Rapid entry into mono-, bi-, and tricyclic β-lactam arrays via alkene metathesis

4-Acetoxy-2-azetidinone and (3R,4R)-4-acetoxy-3-[(1R)-1-(tert-butyldimethylsilyl)-oxyethyl]-2-azetidinone were converted into 4-alkenyloxy-, 4-(N-allyltoluene-4-sulfonamido)-, 4-(allylthio)-, and 4-alkenyl-2-azetidinone systems. In addition, 4-acetoxy-2-azetidinone and (3R,4R)-4-acetoxy-3-[(1R)-1-(tert-butyldimethylsilyl)-oxyethyl]-2-azetidinone were converted into beta-lactam dienes via sequential C-4 substitution using unsaturated alcohols, allyl mercaptan, N-allyltoluene-4-sulfonamide, and allyl(chloro)dimethylsilane followed by N-allylation. Crossed metathesis of beta-lactam alkenes with styrene partners and ring closing metathesis of beta-lactam dienes using the Schrock [(CF3)(2)MeCO](2)Mo(=CHCMe2Ph)(=NC6H3-2,6-iso-Pr-2) (1) or Grubbs Cl-2(Cy3P)(2)Ru=CHPh (2) carbenes gave diverse monocyclic and bicyclic beta-lactam systems including derivatives of 1-azabicyclo[4.2.0]octan-8-one, 1-azabicyclo[5.2.0]nonan-9-one and its 6-thia, 6-aza, and 6-oxa analogues, 7-oxa-1-azabicyclo[6.2.0]octan-10-one, 8-oxa-1-azabicyclo[7.2.0]octan-11-one, and 9-oxa-1-azabicyclo[8.2.0]octan-12-one.
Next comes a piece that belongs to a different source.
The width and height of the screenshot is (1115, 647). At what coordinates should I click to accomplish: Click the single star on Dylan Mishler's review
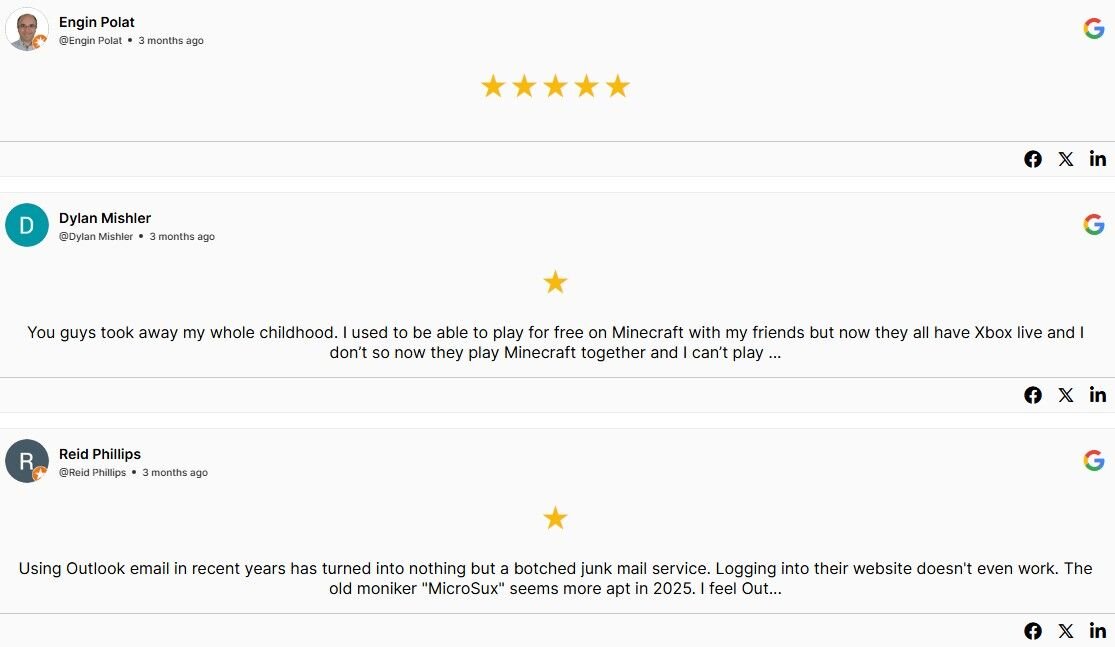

Ring-closing enyne metathesis and tandem ring-closing enyne and diene metathetic reactions were used to produce bicyclic beta-lactam conjugated dienes as exemplified by the conversion of (3S,4R)-(-)-3-[(1R)-(tert-butyldimethylsilyl)oxyethyl]-1-(5-oxa-oct-7-en-2-yn-1-yl)-4-(2-propenyl)-azetidin-2-one (83) into (6R,7S)-(+)-7-[(1R)-(tert-butyldimethylsilyl)oxyethyl]-3-[(2,5-dihydro)-3-furanyl]-1-azabicyclo[4.2.0]oct-3-en-8-one (98).